(Collected data)

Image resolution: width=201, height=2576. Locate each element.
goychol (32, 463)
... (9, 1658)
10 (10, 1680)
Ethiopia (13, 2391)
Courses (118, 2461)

About this exercise
Return all the data above once more, precisely as given.

Answer section
Image resolution: width=201, height=2576. Locate each element.
goychol (32, 463)
... (9, 1658)
10 (10, 1680)
Ethiopia (13, 2391)
Courses (118, 2461)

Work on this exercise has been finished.